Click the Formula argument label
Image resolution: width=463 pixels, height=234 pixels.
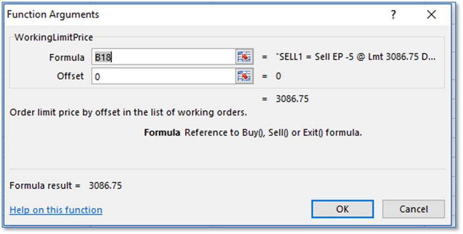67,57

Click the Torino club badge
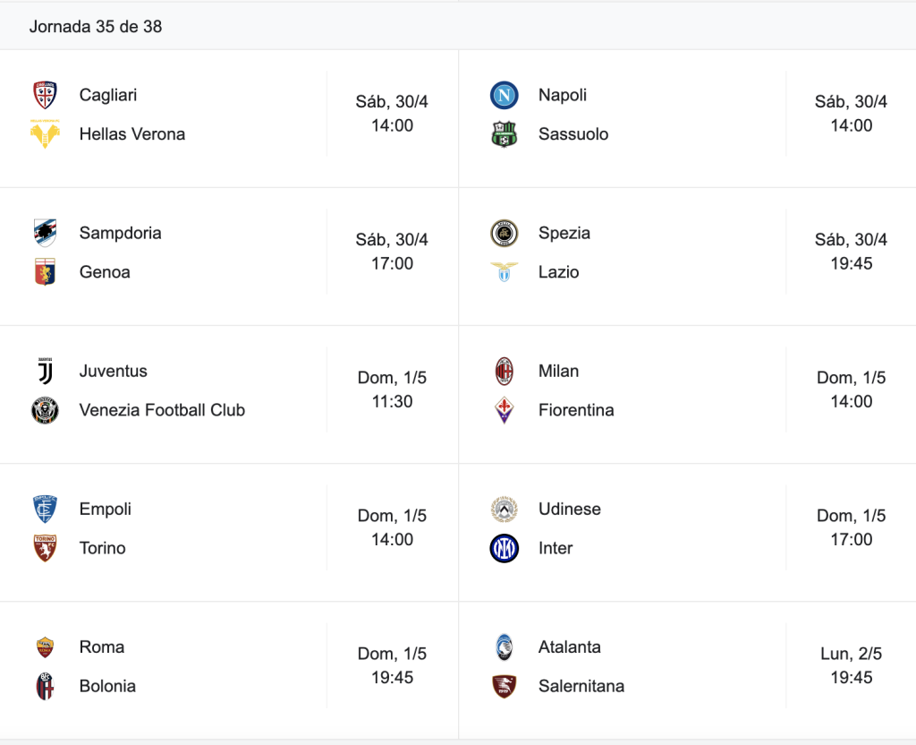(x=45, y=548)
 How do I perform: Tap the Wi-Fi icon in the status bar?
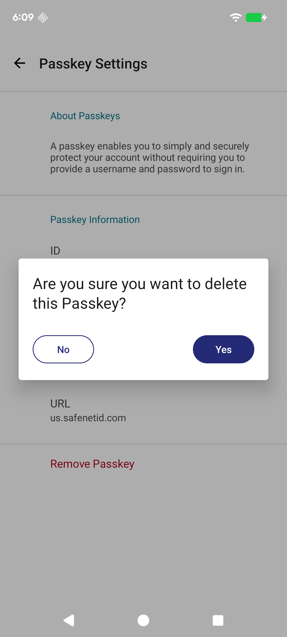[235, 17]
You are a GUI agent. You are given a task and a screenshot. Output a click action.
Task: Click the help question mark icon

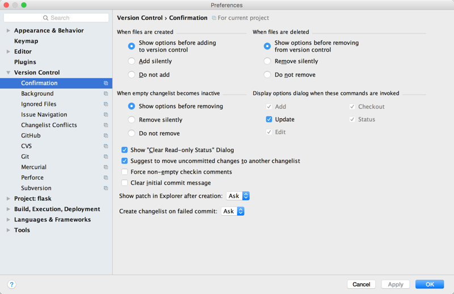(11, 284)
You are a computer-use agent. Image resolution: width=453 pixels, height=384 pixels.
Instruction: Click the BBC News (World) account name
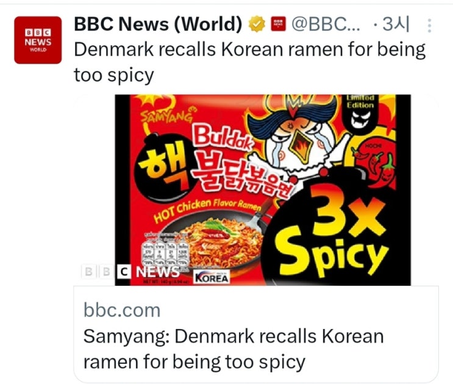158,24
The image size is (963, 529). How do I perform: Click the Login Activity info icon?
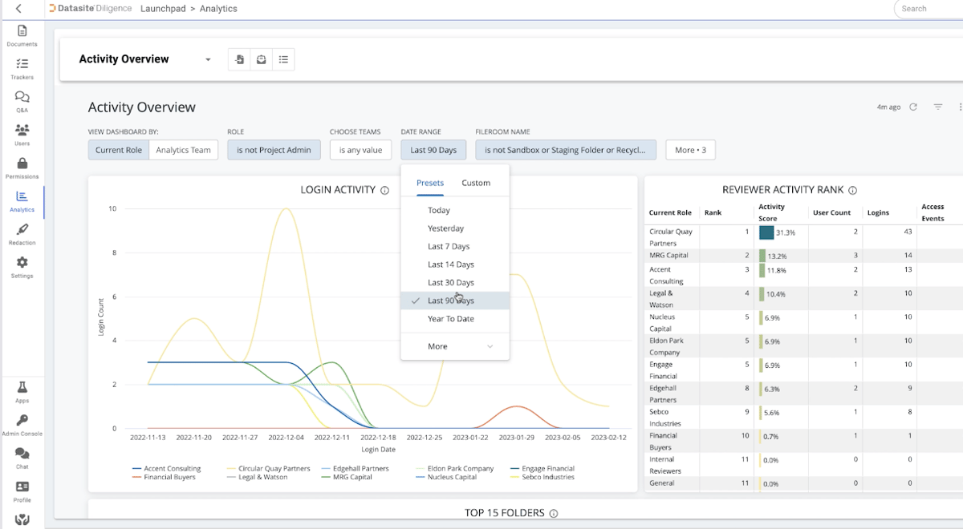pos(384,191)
------------------------------
Should a record include a picture, drop the picture and write out the remainder exactly.

Click the Formula argument label
Image resolution: width=463 pixels, height=234 pixels.
67,57

Click the Torino club badge
(x=45, y=548)
 How do I perform: Tap the Wi-Fi icon in the status bar?
[235, 17]
You are a GUI agent. You are given a task and a screenshot. Output a click action.
Task: Click the help question mark icon

(11, 284)
You are a computer-use agent. Image resolution: width=453 pixels, height=384 pixels.
Instruction: Click the BBC News (World) account name
158,24
The image size is (963, 529). How do I perform: Click the Login Activity info icon?
pos(384,191)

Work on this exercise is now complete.